*Teks Bacaan*.
Setelah perang dingin
(Cold War) berakhir, Cina menjadi sebuah fenomena yang eksotis dalam peta
hubungan internasional. Cina menjadi menarik perhatian Internasional, karena
negeri itu bersikukuh mempertahankan ideologi komunisme dan sistem partai
tunggal, sementara di bagian dunia lain banyak negara mulai mencampakkan
komunisme serta mengadopsi sistem multi partai dan demokrasi.
Seperti diketahui, setelah Michael Gorbachev mengibarkan
bendera glasmost dan perestoika , perang dingin Timur-Barat
yang berlangsung sejak tahun 1950-an, perlahan-lahan mulai melenyap satu demi
satu negara komunis Eropa Timur menanggalkan jubah komunisme dan mulai
mempraktekkan sistem politik dan ekonomi gaya Barat. Uni Soviet sendiri, yang
selama hampir setengah abad menjadi benteng sekaligus payung komunisme Eropa
Timur, menjadi berantakan diterpa gelombang disintegrasi. Rusia sebagai “pewaris
tahta” Uni Soviet dengan terang-terangan berkiblat ke Barat dalam mengelola
sistem politik dan ekonominya.
Hancurnya Uni Soviet dan terhempasnya dominasi partai
komunis di seluruh Eropa Timur menambahkan resonasi perubahan ke berbagai
belahan dunia. Di Amerika Tengah, pemerintah Sandinista yang berbau Marxis dan
pro Moskow, tumbang dalam suatu pemilu multi partai yang demokratis. Di Timur
Tengah, pemerintah Yaman Selatan yang juga boneka Moskow, membubarkan diri dan
negeri itu akhirnya bergabung dengan Yaman Utara. Di Asia Tenggara, rezim Hun
Sen yang didukung Soviet dan Vietnam juga kalah dalam pemilu multi partai. Sedangkan
di Afrika, rezim-rezim sosialis (dari yang bergaris keras sampai lunak) dijatuhkan oleh kekuatan
oposisi, bauk melalui kudeta bersenjata maupun lewat pemilu yang demokratis.

*Langkah Kerja*.
A. Menurut teks tentang Cina setelah Perang Dingin, mengapa Cina menarik perhatian internasional? Jawab dalam satu sampai tiga kalimat.
B. Lanjutkan teks tentang Cina setelah Perang Dingin, mulai dari bagian sesudah kalimat terakhirnya tentang rezim-rezim sosialis di Afrika.

*Kumpulan Data*.
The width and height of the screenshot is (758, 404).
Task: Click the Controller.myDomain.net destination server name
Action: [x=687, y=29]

* * *

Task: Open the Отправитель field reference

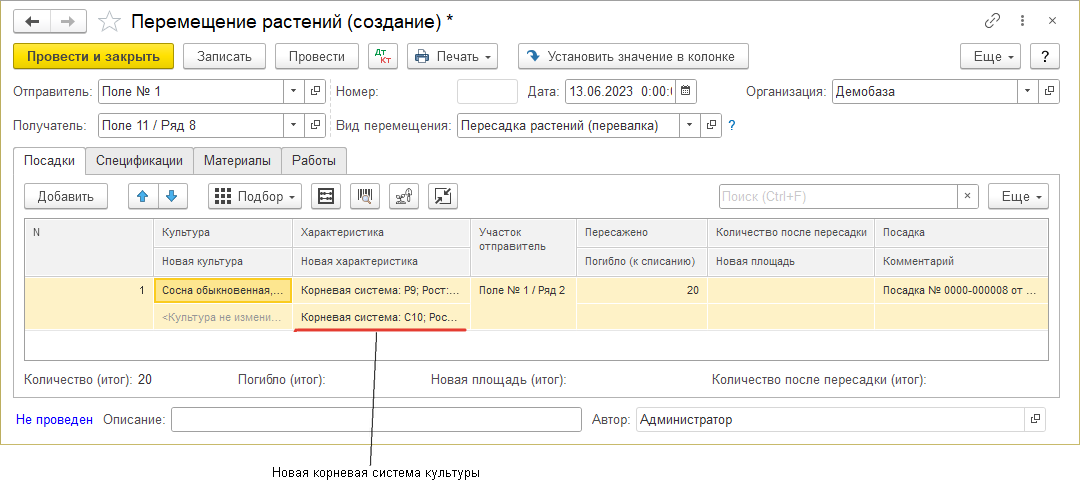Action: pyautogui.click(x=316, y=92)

*Hasil Tiap Tugas*.
A. Cina menarik perhatian internasional karena negeri itu bersikukuh mempertahankan ideologi komunisme dan sistem partai tunggal. Pada saat yang sama, banyak negara di bagian dunia lain mulai mencampakkan komunisme dan beralih ke sistem multi partai serta demokrasi.

B.
Kini praktis tinggal beberapa gelintir negara secara
formal masih mempertahankan sistem sosialis dan menampik liberalisasi politik,
diantaranya Cina, Korea Utara, Kuba, Vietnam, dan Myanmar, tetapi, keempat
negara yang disebut terakhir kurang memiliki potensi yang berrarti untuk
menentukan arah dan perkembangan politik internasional. Sebab itu, kependudukan
dunia internasional, khususnya negara-negara barat, terhadap berbagai
kecenderungan yang terjadi di negara-negara tersebut kurang begitu besar. Apalagi
negara-negara itu ( Kecuali Korea Utara) ini sudah memperlihatkan sinyal-sinyal
yang adaptif bagi kemungkinan perubahan seperti yang terjadi di berkas negara
negara sosialis lainnya.
Tetapi, lain halnya dengan Cina. Sebagai negara besar (
great power) baik dalam pengertian kualitas penduduk dan wilayah maupun potensi
dan pengaruhnya yang strategis dalam politik internasional, maka setiap trend
perkembangan yang terjadidi cina layak menyedot perhatian negara manapun selama
hampir empat dekade periode perang dingin, cina telah membuktikan kepada dunia
bagaimana negeri itu memerankan posisi sebagai balancer yang strategis dalam
perimbangan kekuatan internasional. Dan, kini dengan pertumbuhan ekonomi yang
meroket tajam, dengan penguasaan teknologi yang kian canggih, dengan
kapabilitas diplomasi yang bertambah elegan, Cina menjadi salah satu unit
politik dalam hubungan internasional yang sangat penting dan kian mustahil
untuk diabaikan.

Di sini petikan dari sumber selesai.